Netzwerk: Halle-Neustadt
Gleich beim ersten Arbeitstreffen des neu gegründeten Schul-Kultur-Netzwerks in Halle-Neustadt waren Schülerinnen/Schülervertretungen aller Klassen anwesend und haben die „Wunschzettel“ ihrer Mitschülerinnen und Mitschüler vorgestellt. Die Erwachsenen wurden somit in die Pflicht genommen, entsprechende kulturelle Bildungsangebote zu entwickeln. Durch mehrere darauffolgende Arbeitstreffen und Einzelgespräche ist es im Verlauf weniger Wochen gelungen, ein passendes Angebot für die geäußerten Wünsche zu realisieren. Möglich wurde dies durch das eng miteinander abgestimmte Zusammenwirken der Kooperationspartnerinnen und -partner, die ihre jeweiligen Potentiale und Ressourcen erstmalig zu einem gemeinsamen Angebotsspektrum zusammengeführt haben.

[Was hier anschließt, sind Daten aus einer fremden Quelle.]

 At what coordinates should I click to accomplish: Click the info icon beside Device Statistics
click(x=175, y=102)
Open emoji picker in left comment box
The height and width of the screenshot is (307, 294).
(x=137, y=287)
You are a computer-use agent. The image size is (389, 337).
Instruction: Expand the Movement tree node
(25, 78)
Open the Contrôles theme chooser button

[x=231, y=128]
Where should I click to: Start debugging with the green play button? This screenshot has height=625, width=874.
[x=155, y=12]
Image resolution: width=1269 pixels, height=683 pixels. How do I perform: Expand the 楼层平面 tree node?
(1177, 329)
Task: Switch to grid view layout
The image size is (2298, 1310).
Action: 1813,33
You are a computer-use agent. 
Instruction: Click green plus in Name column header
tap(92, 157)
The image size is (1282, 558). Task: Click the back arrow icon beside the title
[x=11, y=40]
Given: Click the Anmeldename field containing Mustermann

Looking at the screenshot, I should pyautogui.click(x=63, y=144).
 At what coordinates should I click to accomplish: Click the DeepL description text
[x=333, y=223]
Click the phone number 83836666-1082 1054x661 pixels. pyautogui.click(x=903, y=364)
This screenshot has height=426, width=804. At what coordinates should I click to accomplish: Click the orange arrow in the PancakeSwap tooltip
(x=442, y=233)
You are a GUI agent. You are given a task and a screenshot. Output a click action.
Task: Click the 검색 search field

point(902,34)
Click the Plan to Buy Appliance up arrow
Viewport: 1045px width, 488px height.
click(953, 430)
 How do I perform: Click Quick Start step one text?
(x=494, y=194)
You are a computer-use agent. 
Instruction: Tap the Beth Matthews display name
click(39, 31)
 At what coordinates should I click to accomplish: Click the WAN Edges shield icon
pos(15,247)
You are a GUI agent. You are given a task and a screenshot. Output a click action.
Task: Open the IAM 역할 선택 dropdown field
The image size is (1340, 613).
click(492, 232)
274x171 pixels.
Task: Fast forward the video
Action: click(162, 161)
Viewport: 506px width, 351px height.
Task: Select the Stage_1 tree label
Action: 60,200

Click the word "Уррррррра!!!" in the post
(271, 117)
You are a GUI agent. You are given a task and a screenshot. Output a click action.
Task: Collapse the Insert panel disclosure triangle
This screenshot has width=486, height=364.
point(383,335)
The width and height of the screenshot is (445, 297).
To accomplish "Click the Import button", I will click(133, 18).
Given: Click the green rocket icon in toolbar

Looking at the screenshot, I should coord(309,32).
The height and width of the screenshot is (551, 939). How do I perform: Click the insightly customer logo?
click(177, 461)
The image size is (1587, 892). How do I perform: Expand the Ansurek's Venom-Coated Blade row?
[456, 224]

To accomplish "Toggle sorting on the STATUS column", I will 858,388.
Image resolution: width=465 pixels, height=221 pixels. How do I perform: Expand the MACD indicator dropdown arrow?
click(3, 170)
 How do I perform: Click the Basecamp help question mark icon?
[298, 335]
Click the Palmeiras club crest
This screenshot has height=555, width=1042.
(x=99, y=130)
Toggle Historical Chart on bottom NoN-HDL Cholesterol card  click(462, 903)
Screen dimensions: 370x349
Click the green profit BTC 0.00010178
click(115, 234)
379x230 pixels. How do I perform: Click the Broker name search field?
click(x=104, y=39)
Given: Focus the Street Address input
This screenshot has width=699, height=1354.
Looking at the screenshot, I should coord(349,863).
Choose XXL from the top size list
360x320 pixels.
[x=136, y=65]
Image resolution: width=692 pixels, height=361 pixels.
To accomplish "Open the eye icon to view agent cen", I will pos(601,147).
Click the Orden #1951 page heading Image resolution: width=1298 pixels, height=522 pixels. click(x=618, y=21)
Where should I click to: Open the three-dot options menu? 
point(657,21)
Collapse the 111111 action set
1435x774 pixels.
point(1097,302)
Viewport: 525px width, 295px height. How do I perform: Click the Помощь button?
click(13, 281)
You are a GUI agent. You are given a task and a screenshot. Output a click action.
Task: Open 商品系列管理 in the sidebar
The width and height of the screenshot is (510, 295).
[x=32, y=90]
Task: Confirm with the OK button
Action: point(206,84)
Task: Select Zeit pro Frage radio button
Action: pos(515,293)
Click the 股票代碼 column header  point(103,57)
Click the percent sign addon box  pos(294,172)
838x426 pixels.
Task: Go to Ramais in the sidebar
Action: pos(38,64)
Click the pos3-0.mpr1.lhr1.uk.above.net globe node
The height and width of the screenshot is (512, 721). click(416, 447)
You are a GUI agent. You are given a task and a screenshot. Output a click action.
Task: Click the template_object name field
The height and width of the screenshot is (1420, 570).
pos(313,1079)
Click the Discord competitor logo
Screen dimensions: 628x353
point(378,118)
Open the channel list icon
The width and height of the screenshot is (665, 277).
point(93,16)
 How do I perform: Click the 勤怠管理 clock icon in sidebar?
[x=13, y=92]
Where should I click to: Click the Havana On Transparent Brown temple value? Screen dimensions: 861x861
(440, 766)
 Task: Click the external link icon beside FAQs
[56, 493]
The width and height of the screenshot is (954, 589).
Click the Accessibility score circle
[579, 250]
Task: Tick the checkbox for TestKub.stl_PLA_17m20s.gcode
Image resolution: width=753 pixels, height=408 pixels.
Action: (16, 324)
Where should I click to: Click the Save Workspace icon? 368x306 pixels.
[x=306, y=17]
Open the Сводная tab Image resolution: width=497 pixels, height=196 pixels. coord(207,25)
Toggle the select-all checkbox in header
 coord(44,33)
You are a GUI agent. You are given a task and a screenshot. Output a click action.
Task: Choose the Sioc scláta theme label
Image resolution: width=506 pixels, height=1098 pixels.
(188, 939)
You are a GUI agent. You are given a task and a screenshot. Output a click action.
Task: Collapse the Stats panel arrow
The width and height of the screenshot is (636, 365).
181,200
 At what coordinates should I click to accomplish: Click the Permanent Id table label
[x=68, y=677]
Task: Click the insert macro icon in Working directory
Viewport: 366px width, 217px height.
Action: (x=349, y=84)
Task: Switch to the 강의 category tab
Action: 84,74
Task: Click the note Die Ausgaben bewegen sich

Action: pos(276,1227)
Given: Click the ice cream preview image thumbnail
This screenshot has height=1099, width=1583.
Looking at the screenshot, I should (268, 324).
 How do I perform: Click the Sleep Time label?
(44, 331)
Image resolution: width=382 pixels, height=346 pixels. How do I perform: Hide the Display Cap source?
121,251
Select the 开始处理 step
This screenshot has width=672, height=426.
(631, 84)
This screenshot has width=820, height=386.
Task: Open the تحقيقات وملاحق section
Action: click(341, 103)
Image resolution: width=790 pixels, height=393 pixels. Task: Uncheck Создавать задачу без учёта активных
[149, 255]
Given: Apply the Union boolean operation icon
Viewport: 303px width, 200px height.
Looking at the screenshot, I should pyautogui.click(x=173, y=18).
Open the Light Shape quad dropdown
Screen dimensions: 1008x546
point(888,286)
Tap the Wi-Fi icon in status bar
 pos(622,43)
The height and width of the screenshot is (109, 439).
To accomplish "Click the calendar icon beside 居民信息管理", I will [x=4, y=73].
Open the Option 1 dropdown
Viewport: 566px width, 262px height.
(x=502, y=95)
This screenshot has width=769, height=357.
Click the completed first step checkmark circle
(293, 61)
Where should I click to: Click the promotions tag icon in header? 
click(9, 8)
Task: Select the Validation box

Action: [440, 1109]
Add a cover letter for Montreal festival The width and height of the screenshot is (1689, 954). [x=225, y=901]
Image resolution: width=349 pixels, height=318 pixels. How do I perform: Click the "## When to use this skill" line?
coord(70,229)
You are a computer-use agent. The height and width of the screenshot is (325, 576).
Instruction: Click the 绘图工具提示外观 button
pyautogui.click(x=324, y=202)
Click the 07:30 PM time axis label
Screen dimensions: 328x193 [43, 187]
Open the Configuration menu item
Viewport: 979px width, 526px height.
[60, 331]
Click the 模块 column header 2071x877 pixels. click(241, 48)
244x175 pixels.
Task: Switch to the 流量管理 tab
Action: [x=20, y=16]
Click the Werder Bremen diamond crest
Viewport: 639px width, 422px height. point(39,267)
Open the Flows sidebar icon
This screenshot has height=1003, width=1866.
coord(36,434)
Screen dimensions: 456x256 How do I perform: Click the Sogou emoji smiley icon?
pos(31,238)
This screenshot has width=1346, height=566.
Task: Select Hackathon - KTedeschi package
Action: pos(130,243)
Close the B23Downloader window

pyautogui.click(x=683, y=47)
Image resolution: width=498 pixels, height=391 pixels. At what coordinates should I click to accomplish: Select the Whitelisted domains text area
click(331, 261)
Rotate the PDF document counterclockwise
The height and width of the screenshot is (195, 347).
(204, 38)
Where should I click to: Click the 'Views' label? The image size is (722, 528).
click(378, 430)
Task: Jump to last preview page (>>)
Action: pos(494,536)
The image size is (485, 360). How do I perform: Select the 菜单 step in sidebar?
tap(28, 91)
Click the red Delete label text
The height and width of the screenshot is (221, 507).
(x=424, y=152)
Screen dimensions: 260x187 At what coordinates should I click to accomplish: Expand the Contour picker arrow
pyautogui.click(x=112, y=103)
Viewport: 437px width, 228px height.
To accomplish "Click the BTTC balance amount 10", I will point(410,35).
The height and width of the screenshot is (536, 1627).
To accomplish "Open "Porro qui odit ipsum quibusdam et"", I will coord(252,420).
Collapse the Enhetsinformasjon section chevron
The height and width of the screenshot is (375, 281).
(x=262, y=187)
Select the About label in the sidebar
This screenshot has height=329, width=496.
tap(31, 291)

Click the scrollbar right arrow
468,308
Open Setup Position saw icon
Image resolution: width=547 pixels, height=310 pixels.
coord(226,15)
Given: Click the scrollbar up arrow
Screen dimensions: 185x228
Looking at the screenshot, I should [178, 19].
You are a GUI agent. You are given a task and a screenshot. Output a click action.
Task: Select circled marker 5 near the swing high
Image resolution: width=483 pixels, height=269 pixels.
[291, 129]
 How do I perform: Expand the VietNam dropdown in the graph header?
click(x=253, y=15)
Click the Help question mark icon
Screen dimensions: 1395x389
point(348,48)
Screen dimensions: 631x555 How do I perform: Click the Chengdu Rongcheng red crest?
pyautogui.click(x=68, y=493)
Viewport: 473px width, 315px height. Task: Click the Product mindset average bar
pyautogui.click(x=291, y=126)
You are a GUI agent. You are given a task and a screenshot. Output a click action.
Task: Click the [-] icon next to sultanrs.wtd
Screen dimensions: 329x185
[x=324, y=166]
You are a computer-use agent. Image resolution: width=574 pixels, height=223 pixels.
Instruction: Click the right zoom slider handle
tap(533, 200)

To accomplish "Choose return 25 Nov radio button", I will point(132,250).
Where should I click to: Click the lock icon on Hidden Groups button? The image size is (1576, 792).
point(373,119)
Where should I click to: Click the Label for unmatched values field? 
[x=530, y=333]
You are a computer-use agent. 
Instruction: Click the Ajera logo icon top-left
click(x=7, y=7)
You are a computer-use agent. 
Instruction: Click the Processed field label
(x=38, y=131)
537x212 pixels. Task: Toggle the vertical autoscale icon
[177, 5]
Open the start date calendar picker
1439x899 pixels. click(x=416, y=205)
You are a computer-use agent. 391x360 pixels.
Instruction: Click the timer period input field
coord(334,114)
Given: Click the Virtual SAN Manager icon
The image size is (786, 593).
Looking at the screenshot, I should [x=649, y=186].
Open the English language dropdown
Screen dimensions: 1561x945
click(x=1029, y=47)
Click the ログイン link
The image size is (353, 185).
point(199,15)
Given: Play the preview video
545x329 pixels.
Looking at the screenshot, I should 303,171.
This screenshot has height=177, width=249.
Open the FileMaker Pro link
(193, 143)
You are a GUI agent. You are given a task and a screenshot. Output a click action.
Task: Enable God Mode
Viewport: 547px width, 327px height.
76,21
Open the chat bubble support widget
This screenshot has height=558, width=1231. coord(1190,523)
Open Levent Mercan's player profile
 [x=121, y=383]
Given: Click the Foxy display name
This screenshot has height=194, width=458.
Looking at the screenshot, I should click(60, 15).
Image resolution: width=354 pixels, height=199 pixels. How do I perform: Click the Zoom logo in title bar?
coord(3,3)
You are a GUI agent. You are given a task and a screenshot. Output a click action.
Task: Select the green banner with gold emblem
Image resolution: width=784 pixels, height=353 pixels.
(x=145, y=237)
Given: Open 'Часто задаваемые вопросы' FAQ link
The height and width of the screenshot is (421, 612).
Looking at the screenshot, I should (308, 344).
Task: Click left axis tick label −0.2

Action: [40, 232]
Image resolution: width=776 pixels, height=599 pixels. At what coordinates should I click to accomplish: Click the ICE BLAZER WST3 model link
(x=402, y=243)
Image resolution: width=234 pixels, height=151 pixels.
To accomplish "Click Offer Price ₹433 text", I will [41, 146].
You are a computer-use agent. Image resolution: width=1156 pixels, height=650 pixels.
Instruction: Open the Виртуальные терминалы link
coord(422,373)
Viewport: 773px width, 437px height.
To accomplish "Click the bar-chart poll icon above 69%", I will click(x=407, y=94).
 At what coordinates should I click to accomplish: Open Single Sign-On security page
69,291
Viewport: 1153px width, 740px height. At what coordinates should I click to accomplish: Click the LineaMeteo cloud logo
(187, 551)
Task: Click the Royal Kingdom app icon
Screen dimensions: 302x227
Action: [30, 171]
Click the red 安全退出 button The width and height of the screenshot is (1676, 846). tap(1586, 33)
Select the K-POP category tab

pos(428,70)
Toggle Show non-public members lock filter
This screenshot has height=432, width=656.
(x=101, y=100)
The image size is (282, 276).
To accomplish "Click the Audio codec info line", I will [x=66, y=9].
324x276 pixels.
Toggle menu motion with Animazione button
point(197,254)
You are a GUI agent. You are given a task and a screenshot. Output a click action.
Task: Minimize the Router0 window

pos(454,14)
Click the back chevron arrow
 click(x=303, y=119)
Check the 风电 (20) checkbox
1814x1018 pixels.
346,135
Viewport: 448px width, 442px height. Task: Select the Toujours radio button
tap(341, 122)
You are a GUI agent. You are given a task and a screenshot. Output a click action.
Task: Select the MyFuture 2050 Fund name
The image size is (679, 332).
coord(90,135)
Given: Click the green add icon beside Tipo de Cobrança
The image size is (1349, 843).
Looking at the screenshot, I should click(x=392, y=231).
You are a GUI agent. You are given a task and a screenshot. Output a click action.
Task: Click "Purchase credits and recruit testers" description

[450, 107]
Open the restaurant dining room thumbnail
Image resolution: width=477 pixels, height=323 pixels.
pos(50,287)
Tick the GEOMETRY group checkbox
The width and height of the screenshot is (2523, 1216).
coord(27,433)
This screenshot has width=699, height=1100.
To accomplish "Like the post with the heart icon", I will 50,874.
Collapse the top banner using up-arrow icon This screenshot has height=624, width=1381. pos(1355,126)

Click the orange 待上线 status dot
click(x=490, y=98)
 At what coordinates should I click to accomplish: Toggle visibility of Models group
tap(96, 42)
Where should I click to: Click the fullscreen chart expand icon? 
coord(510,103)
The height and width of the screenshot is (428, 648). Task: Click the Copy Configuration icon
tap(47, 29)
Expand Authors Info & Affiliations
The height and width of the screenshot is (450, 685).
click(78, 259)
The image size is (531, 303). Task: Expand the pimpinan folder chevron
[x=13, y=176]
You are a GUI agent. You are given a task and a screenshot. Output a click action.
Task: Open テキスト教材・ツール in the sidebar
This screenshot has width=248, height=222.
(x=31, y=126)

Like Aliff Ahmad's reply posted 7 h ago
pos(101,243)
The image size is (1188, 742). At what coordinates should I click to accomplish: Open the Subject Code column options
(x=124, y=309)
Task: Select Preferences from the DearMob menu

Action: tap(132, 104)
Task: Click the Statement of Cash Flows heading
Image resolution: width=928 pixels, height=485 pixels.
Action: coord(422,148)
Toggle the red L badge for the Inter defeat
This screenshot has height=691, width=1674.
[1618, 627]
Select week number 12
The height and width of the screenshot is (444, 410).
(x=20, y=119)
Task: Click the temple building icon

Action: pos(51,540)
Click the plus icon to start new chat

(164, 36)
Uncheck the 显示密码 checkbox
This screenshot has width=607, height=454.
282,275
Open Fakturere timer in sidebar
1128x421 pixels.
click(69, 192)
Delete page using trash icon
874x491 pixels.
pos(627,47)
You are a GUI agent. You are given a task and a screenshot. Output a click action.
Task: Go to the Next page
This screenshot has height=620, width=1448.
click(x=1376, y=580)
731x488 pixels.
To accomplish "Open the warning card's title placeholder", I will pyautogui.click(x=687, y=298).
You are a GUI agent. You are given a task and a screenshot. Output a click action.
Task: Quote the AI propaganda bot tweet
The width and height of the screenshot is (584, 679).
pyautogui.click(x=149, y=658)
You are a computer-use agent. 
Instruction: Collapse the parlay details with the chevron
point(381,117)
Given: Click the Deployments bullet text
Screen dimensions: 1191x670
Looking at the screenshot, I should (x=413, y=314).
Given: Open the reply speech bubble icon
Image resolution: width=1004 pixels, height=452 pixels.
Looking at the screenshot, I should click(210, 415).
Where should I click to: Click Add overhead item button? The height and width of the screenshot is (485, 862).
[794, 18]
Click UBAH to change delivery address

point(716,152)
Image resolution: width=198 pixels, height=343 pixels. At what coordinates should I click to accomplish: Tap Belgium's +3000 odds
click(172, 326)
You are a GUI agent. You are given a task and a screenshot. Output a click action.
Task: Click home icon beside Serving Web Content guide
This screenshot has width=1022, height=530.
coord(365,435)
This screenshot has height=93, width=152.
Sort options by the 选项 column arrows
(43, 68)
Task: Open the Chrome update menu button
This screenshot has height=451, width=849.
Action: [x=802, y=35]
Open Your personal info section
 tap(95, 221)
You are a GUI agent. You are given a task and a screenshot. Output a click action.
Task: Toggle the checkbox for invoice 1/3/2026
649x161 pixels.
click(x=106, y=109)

Ausgangspunkt des gebildeten Verbunds ist das Lernzentrum Halle-Neustadt, eine Förderschule mit dem sonderpädagogischen Bildungs-, Beratungs- und Unterstützungsbedarf im Lernen sowie dem Verein Kulturbühne Neustadt, der im soziokulturellen Zentrum Passage 13 in Halle Neustadt ansässig ist. Kurze Zeit später stieß mit dem Fachbereich Kultur der Stadt Halle (Saale) der kommunale Partner zum Verbund und mit ihm das Stadtmuseum sowie das Netzwerk der Museen Halle.
Das Lernzentrum Halle-Neustadt zeichnet sich strukturell durch eine große Offenheit und Bereitschaft für Kooperationen jeglicher Art aus. Da sie als Förderschule nicht primär auf das Erreichen von Fachlehrplänen angewiesen sind, wird eine große Flexibilität in der Gestaltung des Unterrichts gelebt. Der persönliche und soziale Mehrwert, den die Schülerinnen und Schüler durch Projekte erzielen, wird in dieser Schule hochgeschätzt und macht es allen Partnerinnen und Partnern angenehm, mit der Schule zu kooperieren. Der besonderen Herausforderung der Projektarbeit mit den zum Teil kognitiv stark beeinträchtigten Schülerinnen und Schülern wurde mit den entwickelten Formaten sehr überzeugend, gemeinsam und empathisch begegnet.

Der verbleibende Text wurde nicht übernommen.